C O N F I D E N T I A L SECTION 01 OF 03 NEW DELHI 002866 

SIPDIS

E.O. 12958: DECL: 04/14/2015
TAGS: PREL PTER IN PK INDO PAK
SUBJECT: INDIA UPBEAT ON MUSHARRAF MINI-SUMMIT, BUT KEEPING
EXPECTATIONS LOW

REF: A. NEW DELHI 2862


B. NEW DELHI 2631

C. NEW DELHI 1736

Classified By: PolCouns Geoff Pyatt, for Reasons 1.4 (B, D)

C O N F I D E N T I A L SECTION 01 OF 03 NEW DELHI 002866

SIPDIS

E.O. 12958: DECL: 04/14/2015
TAGS: PREL PTER IN PK INDO PAK
SUBJECT: INDIA UPBEAT ON MUSHARRAF MINI-SUMMIT, BUT KEEPING
EXPECTATIONS LOW

REF: A. NEW DELHI 2862


B. NEW DELHI 2631

C. NEW DELHI 1736

Classified By: PolCouns Geoff Pyatt, for Reasons 1.4 (B, D)
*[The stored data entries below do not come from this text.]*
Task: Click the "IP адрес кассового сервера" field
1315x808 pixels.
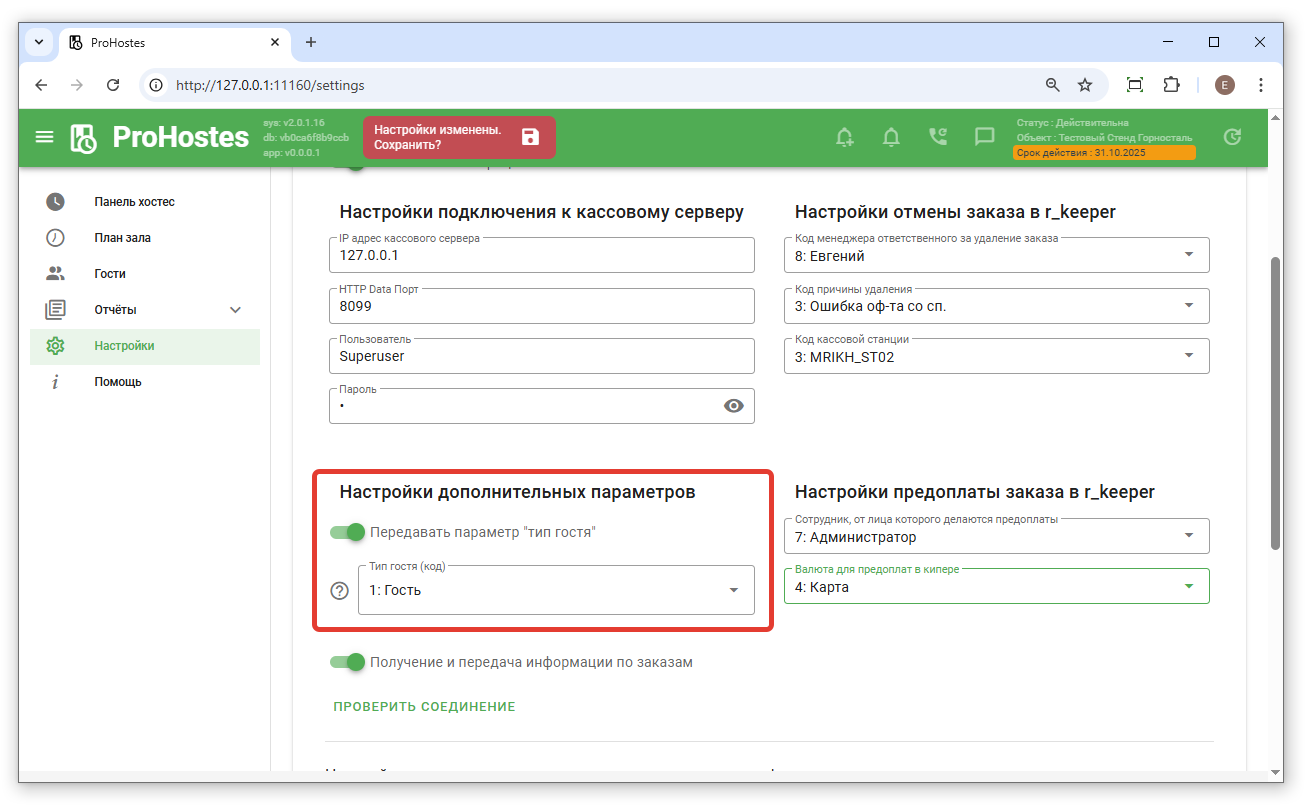Action: click(540, 255)
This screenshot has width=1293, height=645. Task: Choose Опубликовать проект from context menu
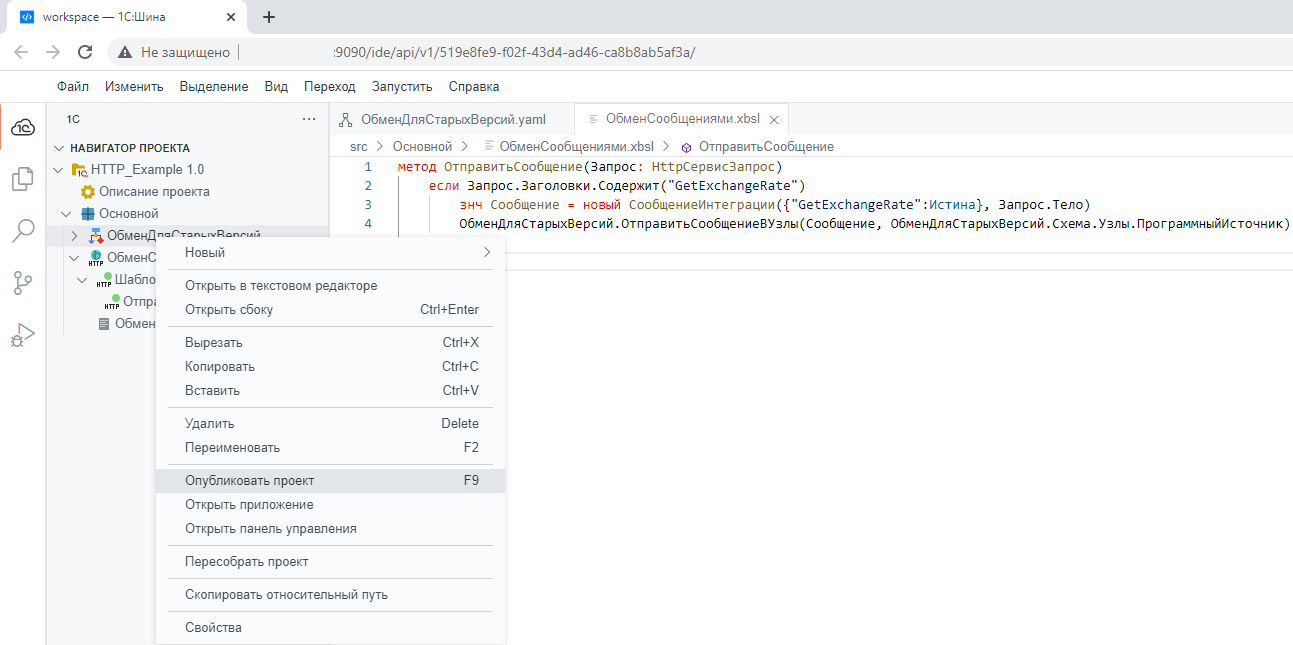[x=330, y=480]
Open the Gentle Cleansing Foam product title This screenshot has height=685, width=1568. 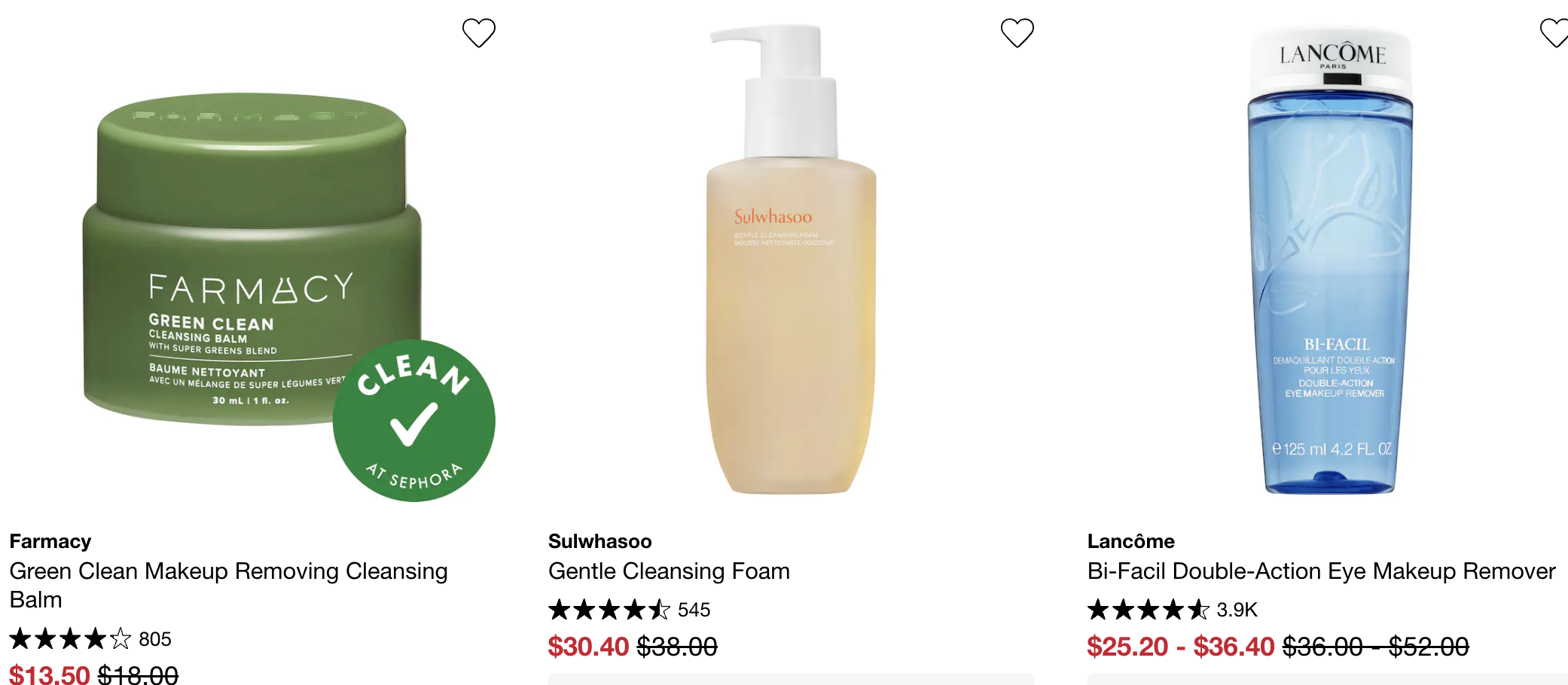[669, 571]
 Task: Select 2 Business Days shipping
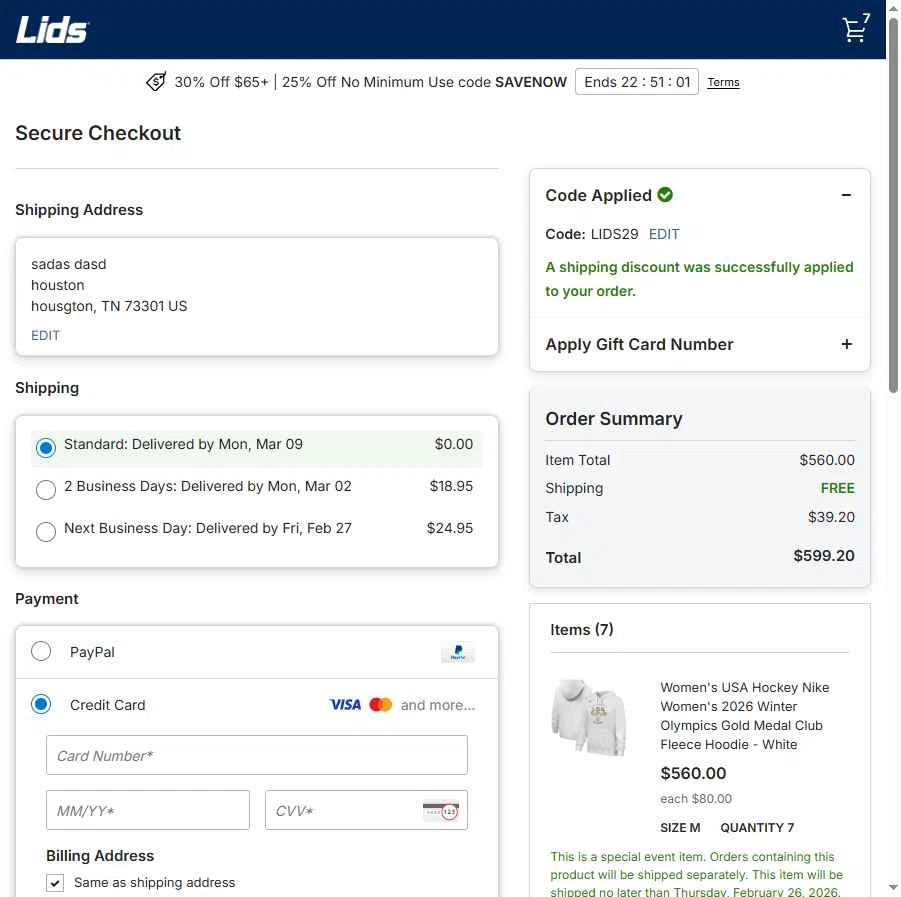tap(45, 490)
1. (C) Summary: India is expecting a successful April 16-18
visit by the Pakistan President, largely because Musharraf
has laid out positive and realistic goals that mesh with New
Delhi's. The Reuters interview he gave on the eve of his
departure was music to India's ears, and was taken here as an
indication that Musharraf wants to bury his reputation as a
commando who prefers tactical political maneuvers over
building a mature relationship with India. Still, bearing in
mind the disastrous Agra summit, the GOI has tried to keep
expectations low, explaining that the criteria for a
successful visit will not be signed accords but incremental
improvement in a warming bilateral relationship. The GOI,
from the Foreign Minister down, has accepted that Kashmir
will be on the agenda, and the LOC bus is a success for which
both sides can claim credit, but Musharraf will also hear the
reaffirmation of the Indian mantra that there can be no
further partitions. End Summary.

Saying What India Wanted to Hear
--------------


2. (C) Musharraf's April 14 Reuters interview has had a
major impact on Indian expectations for his visit -- he said
what India wanted to hear. A list of sound bites that
resonated particularly well include:

-- A good-natured remark that he hopes his Delhi trip
"doesn't turn out like Agra," a reference to the disastrous
July 2001 summit.

-- His reference to transforming the LOC into a "soft
border," a concept that Manmohan Singh and others in the GOI
have long pushed;

-- Positive statements on CBMs, including expanding cross-LOC
transportation links; and

-- Publicly setting expectations low for his official
meetings ("If we strike some common ground ... that is the
maximum one can expect").

India Seeing "A Different General"
--------------


3. (C) Many Delhi-based Pakistan-watchers have admitted to
us that their perceptions of Musharraf have changed markedly
since 2001. References to Musharraf as "the architect of
Kargil" who anointed himself President just prior to the Agra

Summit have largely been replaced by grudging
characterizations of him as an emerging statesman with whom
"India can do business," as PM Singh said after their
September meeting on the sidelines of the UNGA. Our
interlocutors say that the 17-month-long cross-LOC
cease-fire, his positive meetings in 2004 with Prime
Ministers Vajpayee and Manmohan Singh, the dramatic decreases
in (though not elimination of) Kashmir-oriented terrorism and
cross-border infiltration, a dip in Kashmir-related
demagoguery, and progress on CBMs including the successful
launch of the cross-LOC bus (Ref B),have been key in their
reassessment. In a recent meeting with the Ambassador (Ref
A),Natwar Singh warmly credited Musharraf for defying those
in the GOP establishment who opposed the Kashmir bus.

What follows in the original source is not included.